What is needed: Locate the string "options" in the records below. Copy every line where it occurs.

(Beginning of Information shown)

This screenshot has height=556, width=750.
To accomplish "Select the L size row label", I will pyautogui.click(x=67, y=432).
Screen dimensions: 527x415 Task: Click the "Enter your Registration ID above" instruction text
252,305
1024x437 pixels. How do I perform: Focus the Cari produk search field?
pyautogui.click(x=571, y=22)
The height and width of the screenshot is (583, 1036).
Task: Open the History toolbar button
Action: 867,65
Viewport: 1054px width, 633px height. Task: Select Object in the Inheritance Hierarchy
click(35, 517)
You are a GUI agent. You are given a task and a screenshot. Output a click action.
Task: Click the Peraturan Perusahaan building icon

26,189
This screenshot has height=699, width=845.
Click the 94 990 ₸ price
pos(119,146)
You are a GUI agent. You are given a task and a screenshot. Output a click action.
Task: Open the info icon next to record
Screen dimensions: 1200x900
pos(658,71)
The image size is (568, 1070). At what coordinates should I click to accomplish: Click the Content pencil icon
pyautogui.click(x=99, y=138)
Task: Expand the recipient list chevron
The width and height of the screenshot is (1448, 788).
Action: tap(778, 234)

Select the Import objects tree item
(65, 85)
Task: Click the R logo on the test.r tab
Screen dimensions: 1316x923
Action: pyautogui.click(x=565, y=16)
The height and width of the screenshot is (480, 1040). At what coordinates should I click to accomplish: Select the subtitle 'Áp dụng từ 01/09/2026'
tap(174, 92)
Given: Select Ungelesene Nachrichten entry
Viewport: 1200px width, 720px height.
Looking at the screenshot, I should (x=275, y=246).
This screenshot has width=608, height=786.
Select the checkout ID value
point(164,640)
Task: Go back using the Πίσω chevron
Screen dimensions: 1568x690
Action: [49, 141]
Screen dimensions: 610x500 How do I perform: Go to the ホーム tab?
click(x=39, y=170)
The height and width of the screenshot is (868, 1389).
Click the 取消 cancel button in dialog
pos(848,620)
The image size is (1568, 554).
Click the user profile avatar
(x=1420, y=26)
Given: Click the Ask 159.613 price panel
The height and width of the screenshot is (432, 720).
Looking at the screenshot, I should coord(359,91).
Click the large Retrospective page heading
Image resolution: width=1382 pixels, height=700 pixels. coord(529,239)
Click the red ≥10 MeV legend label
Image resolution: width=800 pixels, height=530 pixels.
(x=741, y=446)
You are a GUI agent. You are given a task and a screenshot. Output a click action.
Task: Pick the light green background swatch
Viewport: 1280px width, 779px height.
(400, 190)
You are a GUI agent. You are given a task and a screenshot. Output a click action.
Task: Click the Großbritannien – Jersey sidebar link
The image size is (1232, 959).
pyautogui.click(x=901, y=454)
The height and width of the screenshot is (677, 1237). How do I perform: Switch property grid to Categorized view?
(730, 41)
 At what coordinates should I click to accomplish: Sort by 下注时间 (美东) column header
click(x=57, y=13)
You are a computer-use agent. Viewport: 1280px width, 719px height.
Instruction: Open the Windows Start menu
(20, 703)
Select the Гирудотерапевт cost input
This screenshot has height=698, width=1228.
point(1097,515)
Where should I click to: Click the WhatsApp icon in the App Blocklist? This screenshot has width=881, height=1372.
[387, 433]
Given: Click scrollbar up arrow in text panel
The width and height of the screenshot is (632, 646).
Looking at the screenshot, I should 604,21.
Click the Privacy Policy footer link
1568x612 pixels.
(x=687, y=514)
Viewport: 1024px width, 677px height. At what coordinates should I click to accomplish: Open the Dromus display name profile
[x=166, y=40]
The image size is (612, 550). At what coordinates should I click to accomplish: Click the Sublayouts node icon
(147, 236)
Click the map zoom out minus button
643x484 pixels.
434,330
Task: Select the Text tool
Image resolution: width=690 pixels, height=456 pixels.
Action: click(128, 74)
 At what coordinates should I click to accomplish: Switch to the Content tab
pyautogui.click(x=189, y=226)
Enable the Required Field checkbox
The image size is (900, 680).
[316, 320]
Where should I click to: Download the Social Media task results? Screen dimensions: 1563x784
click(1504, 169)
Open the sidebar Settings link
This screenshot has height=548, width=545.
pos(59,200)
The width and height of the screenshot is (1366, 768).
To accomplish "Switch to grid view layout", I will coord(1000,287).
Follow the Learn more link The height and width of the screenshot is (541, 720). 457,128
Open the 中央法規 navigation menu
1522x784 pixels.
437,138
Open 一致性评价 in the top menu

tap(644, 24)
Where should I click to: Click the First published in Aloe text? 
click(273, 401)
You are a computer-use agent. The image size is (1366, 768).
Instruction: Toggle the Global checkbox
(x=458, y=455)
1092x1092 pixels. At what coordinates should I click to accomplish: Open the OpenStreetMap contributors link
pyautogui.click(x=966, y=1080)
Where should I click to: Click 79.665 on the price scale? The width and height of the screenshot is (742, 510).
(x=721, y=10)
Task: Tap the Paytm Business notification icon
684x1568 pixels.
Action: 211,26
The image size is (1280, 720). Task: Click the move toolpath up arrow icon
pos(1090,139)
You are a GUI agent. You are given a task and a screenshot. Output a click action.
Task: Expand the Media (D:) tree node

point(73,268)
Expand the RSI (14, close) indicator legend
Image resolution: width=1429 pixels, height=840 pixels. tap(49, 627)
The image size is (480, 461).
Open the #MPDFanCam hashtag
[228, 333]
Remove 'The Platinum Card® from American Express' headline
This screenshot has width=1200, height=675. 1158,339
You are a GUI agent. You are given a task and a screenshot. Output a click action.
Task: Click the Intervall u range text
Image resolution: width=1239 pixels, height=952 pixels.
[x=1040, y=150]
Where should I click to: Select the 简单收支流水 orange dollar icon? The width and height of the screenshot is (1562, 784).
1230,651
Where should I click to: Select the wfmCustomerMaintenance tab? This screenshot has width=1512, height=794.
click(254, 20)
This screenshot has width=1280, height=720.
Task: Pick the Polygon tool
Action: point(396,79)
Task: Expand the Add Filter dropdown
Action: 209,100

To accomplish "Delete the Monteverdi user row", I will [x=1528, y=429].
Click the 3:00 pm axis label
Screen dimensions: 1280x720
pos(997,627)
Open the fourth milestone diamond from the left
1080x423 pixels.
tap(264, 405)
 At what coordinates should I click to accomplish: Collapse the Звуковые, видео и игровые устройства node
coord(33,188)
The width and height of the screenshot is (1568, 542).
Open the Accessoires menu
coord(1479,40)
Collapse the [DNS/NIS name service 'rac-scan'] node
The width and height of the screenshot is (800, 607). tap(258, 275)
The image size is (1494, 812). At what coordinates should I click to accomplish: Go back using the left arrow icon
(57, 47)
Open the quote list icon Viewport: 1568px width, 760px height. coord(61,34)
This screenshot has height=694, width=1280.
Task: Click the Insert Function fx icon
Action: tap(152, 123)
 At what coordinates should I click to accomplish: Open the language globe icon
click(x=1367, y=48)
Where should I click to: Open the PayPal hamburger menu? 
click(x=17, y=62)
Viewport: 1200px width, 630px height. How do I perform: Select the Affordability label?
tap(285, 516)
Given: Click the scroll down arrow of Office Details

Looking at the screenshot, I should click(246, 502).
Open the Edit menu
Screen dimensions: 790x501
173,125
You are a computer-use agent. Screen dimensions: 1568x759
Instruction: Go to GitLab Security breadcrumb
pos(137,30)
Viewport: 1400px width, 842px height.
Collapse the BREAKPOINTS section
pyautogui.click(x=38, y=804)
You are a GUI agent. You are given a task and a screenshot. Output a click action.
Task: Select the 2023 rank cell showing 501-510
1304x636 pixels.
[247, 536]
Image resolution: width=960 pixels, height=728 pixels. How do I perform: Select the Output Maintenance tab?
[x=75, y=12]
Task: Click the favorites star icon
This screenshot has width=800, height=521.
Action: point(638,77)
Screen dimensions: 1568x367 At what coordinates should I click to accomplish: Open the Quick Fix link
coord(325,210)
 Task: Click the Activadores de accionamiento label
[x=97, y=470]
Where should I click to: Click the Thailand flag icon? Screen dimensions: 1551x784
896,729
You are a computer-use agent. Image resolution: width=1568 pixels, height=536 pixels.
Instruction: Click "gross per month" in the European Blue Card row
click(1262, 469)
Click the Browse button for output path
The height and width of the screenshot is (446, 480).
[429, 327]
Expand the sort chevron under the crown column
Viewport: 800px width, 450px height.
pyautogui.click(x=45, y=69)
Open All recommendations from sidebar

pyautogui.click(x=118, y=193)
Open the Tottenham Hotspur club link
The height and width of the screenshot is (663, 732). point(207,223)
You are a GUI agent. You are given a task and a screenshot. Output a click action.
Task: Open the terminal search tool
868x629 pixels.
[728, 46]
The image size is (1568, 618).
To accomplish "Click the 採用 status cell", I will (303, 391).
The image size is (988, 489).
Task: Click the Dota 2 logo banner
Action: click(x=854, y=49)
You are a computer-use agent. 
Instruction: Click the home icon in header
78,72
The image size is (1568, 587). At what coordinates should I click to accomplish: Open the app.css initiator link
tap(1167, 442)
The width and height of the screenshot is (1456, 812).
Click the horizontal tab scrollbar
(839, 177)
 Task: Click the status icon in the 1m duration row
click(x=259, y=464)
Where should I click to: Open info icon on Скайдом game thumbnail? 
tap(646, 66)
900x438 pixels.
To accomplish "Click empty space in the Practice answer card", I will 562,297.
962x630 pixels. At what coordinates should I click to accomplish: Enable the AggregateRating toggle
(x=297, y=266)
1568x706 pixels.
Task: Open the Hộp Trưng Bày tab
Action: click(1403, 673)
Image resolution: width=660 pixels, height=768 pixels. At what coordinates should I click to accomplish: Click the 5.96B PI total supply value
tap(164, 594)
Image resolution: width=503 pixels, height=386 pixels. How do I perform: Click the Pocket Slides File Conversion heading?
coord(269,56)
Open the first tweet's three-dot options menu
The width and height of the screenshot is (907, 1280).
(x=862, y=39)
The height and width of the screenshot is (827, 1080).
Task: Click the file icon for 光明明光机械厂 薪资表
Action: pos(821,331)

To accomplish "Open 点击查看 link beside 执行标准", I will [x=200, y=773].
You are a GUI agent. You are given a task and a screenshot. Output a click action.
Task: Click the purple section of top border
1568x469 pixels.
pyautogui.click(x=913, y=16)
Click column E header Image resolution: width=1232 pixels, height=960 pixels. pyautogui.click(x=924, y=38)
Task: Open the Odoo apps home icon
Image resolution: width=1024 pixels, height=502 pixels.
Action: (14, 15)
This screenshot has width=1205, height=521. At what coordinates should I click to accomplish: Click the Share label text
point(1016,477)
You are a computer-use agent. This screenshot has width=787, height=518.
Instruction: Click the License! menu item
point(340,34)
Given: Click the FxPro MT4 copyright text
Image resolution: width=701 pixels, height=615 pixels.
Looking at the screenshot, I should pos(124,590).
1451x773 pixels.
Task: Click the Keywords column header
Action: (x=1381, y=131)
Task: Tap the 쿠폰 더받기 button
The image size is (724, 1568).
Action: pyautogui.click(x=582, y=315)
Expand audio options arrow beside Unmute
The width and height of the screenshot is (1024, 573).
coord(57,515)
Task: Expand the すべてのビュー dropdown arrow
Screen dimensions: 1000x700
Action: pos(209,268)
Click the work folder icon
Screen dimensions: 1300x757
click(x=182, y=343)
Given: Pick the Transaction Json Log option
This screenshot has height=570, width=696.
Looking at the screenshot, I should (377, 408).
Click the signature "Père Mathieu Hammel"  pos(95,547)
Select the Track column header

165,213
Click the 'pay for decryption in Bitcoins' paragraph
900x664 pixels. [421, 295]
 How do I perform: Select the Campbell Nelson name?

(End of Information shown)

Answer to this task:
Open the first tweet's three-dot options menu
Expand audio options arrow beside Unmute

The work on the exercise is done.